* **HOW TO COMPLETE THIS TASK**:
Gather each line in the entries that includes the string "computer".

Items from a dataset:
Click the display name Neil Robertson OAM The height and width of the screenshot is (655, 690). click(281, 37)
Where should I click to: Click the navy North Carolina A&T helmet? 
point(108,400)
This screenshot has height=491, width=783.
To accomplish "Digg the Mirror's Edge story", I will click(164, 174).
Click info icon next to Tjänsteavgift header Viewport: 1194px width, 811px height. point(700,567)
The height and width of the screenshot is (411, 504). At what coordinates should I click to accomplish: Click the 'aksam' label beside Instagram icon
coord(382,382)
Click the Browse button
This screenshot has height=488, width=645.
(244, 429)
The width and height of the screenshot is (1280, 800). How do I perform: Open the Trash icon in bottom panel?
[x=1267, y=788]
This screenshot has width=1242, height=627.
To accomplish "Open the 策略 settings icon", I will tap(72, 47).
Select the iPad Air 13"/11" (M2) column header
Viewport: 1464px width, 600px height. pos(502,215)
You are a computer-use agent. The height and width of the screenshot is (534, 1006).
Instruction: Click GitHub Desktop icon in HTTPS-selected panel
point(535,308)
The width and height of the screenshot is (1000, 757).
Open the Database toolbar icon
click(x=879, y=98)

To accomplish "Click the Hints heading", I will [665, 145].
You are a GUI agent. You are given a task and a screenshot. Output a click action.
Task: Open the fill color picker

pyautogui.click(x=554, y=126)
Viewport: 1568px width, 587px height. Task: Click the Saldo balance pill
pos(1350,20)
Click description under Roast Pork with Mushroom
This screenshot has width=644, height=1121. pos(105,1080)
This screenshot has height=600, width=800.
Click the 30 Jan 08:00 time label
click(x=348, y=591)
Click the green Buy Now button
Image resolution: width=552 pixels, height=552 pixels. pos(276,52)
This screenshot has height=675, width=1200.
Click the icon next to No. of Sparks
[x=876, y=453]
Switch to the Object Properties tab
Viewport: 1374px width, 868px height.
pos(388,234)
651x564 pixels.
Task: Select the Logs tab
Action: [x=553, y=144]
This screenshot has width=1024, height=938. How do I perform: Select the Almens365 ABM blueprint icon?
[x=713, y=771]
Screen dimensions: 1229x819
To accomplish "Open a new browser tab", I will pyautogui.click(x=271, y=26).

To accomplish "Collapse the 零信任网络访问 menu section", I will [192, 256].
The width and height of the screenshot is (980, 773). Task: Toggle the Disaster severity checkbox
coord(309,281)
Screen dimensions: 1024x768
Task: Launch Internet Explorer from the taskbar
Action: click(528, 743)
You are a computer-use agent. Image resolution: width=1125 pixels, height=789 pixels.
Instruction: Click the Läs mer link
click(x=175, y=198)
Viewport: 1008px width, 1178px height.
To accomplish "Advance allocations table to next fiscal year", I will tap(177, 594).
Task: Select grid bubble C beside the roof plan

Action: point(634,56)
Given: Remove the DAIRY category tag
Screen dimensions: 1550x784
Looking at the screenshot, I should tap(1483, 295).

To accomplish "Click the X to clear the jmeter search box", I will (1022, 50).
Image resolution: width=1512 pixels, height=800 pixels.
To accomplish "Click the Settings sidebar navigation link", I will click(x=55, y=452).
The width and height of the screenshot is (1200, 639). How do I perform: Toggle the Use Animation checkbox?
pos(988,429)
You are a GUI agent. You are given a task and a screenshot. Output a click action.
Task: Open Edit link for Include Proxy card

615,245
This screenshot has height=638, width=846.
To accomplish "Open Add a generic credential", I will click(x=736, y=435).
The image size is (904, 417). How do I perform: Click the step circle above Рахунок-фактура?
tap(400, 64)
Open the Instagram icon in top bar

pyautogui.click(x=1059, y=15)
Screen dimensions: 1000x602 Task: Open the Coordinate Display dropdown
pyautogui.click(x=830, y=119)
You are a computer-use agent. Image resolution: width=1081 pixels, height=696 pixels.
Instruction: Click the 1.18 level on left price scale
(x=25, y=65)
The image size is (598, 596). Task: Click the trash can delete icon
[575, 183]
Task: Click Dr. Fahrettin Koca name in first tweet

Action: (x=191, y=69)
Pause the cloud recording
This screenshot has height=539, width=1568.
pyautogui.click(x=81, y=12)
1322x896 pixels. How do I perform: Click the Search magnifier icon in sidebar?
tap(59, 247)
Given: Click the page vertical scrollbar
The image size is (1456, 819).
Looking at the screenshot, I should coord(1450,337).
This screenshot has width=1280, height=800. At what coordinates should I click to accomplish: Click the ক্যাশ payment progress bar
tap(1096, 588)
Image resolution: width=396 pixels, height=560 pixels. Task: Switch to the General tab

* **SOLUTION TO THE PROBLEM**:
You are a computer-use agent. The height and width of the screenshot is (534, 1006).
You are a computer-use agent. Image resolution: width=1125 pixels, height=789 pixels.
You are a computer-use agent. Image resolution: width=1081 pixels, height=696 pixels.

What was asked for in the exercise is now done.